▶ **Task to complete**
Will you write out, word for word, every line from the one with "528x311 pixels." to the final line of the data below, with the pictures left out?

▶ **Materials provided**

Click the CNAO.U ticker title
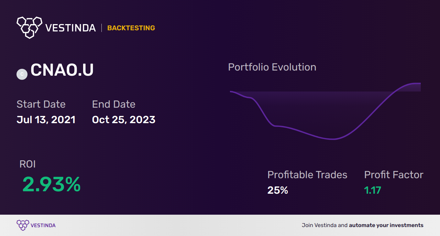Screen dimensions: 440x236 (62, 70)
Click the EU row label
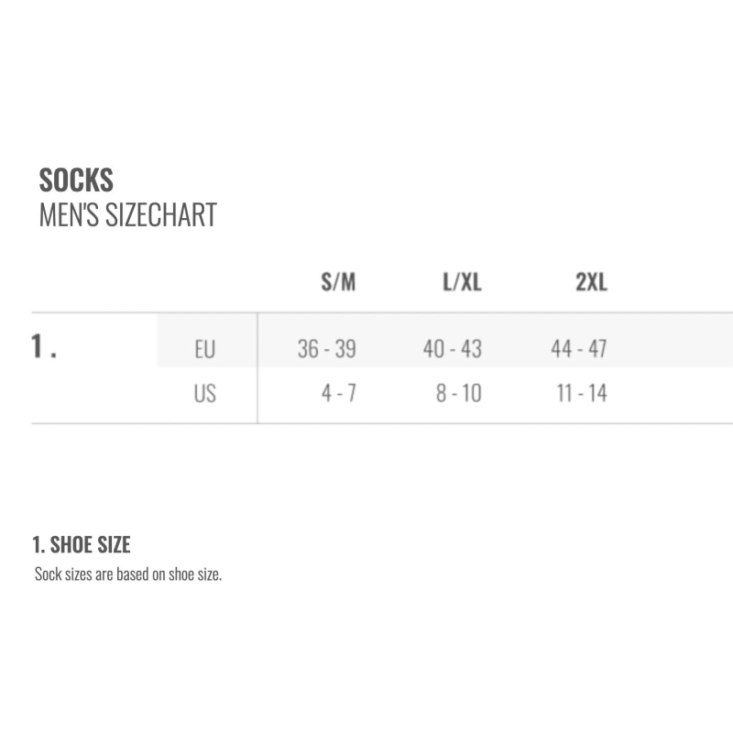 (204, 349)
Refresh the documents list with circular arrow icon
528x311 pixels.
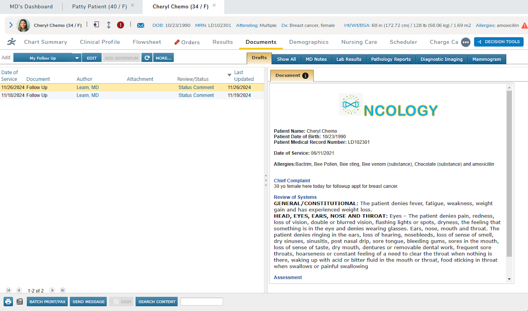[x=147, y=57]
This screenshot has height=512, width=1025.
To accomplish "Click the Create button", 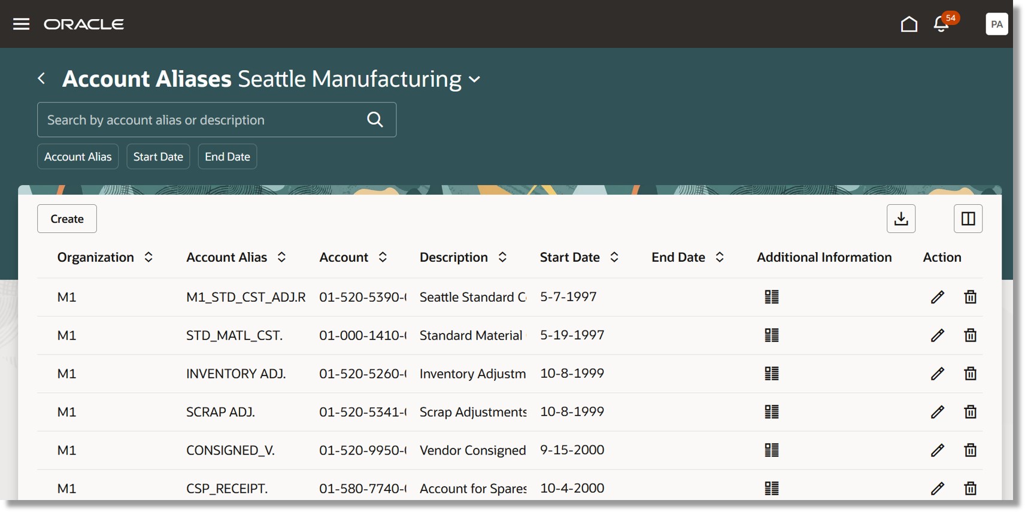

▶ **Task output**
528x311 pixels.
[x=147, y=57]
This screenshot has height=512, width=1025.
To accomplish "Click the Create button", 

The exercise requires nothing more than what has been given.